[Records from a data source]
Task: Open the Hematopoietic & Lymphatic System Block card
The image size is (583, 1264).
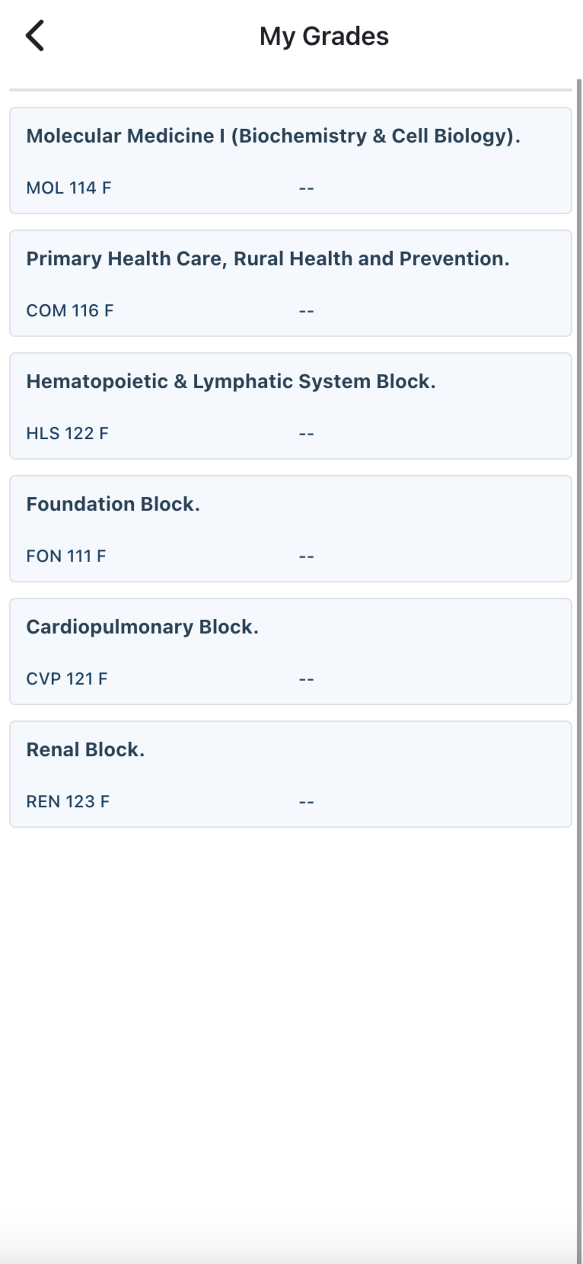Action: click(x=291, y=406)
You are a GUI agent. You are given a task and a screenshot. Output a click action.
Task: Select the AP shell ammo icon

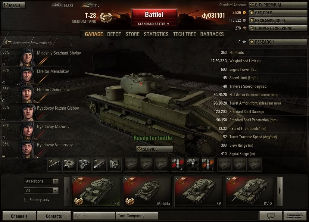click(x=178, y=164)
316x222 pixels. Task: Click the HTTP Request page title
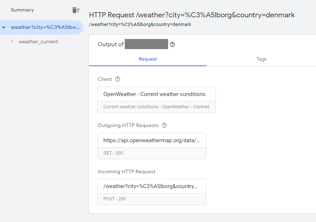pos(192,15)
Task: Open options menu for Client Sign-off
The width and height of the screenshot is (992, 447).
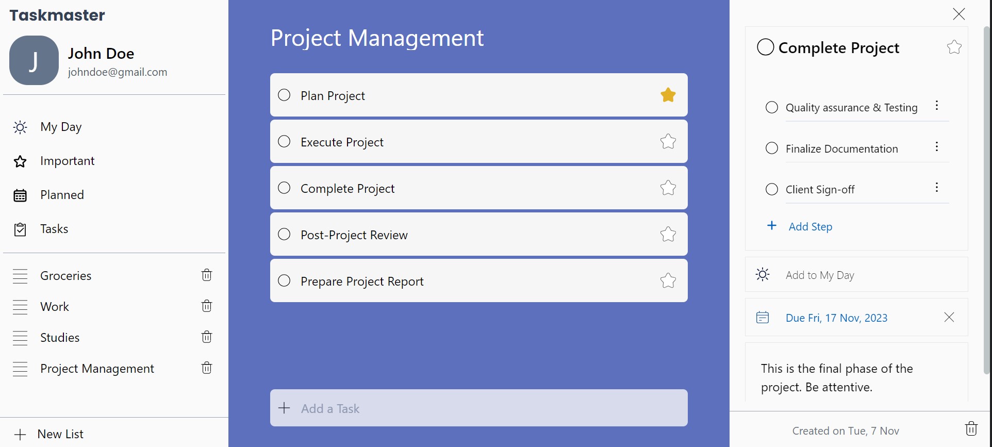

* * *

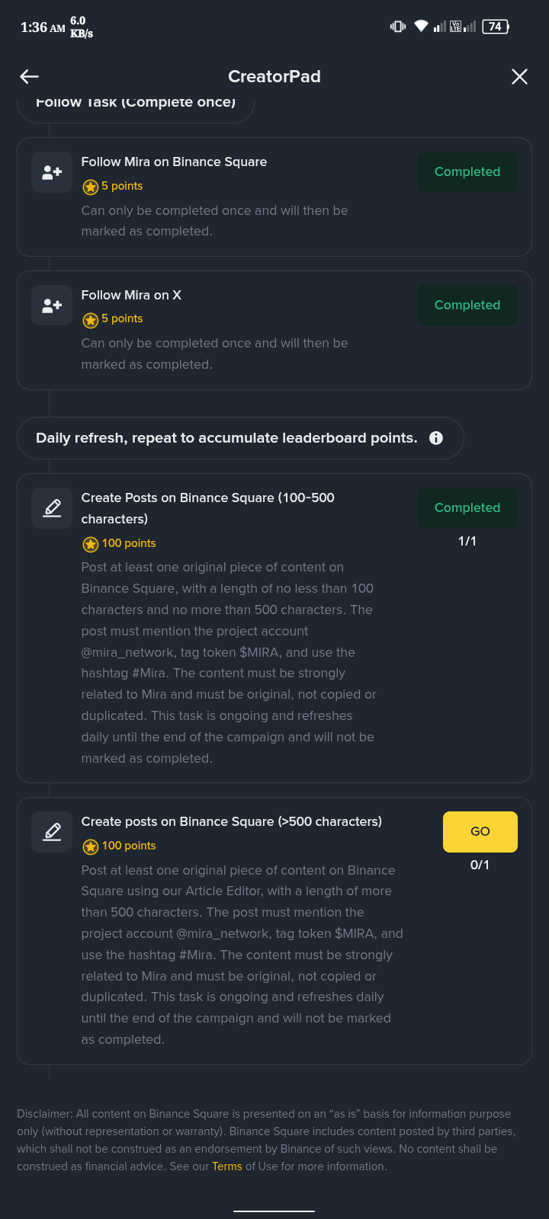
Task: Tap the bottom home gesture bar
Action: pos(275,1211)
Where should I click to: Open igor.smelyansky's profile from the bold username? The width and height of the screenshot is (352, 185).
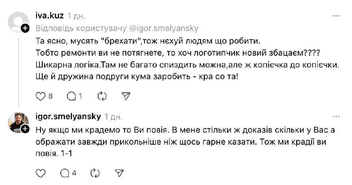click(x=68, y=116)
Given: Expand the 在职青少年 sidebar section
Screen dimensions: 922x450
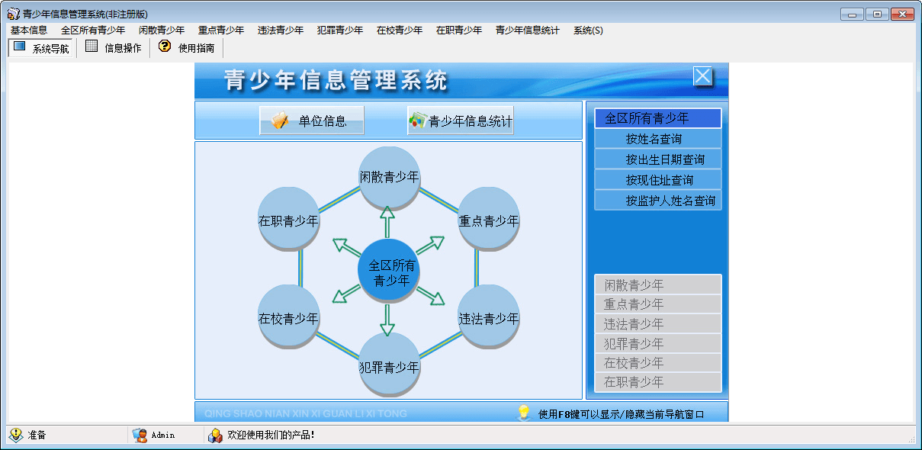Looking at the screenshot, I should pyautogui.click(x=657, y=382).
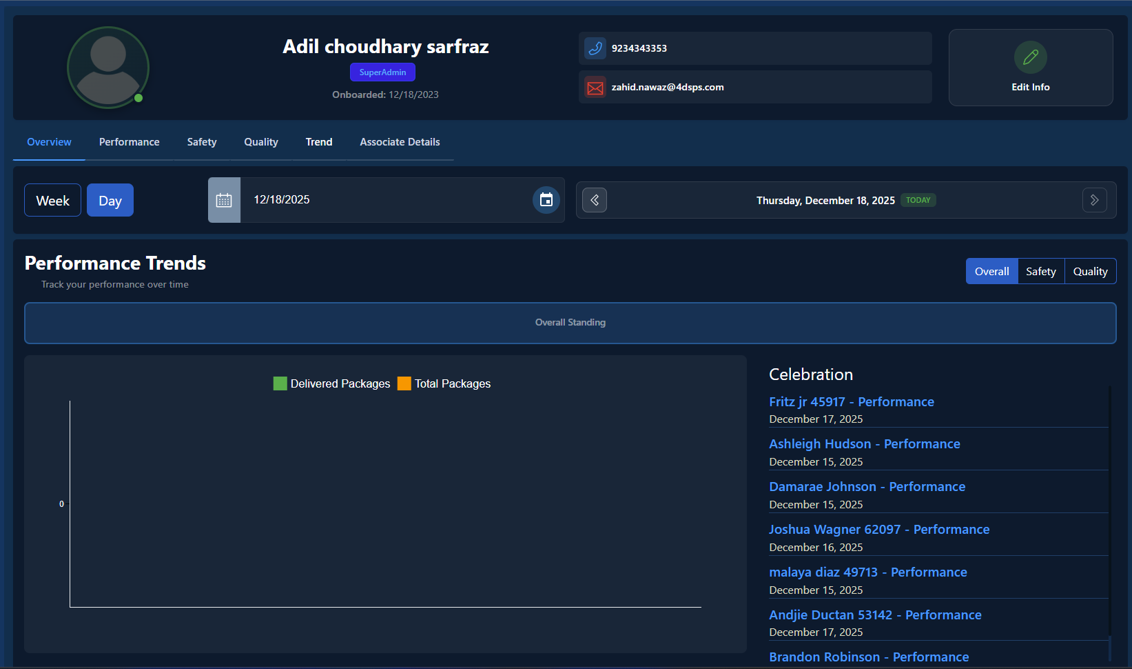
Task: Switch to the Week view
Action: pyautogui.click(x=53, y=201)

---

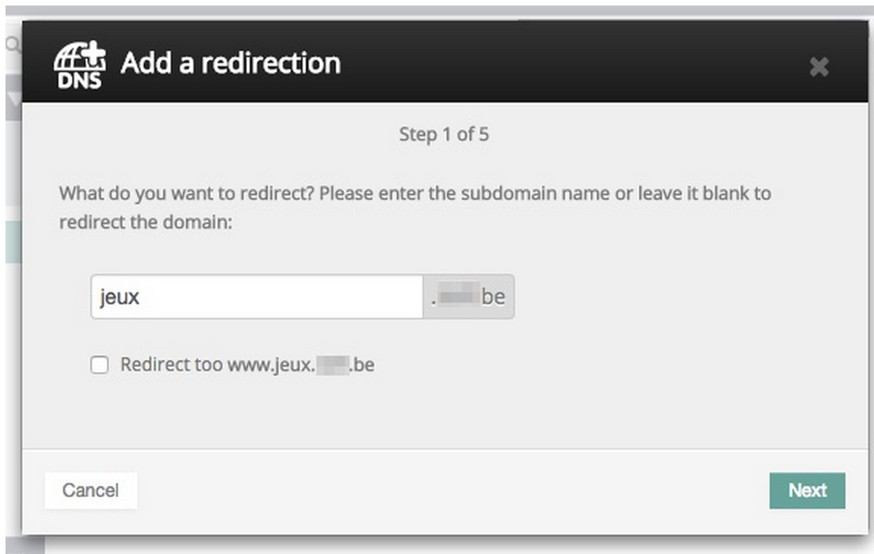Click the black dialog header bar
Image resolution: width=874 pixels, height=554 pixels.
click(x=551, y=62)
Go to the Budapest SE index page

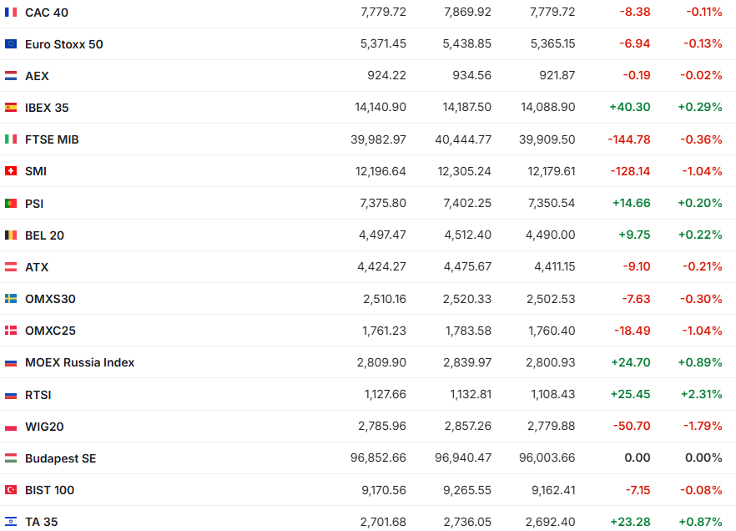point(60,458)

Required action → Each line above from the one containing "The image size is (583, 1264)." through the one containing "The width and height of the screenshot is (992, 447)." is to be returned verbatim. Nothing else, and no pictures.

Solution →
The image size is (583, 1264).
Action: click(x=291, y=406)
You are a GUI agent. You are given a task and a screenshot. Output a click action.
Task: Select the AP shell ammo icon

click(x=178, y=164)
316x222 pixels. Task: Click the HTTP Request page title
pos(192,15)
Task: Open options menu for Client Sign-off
The width and height of the screenshot is (992, 447).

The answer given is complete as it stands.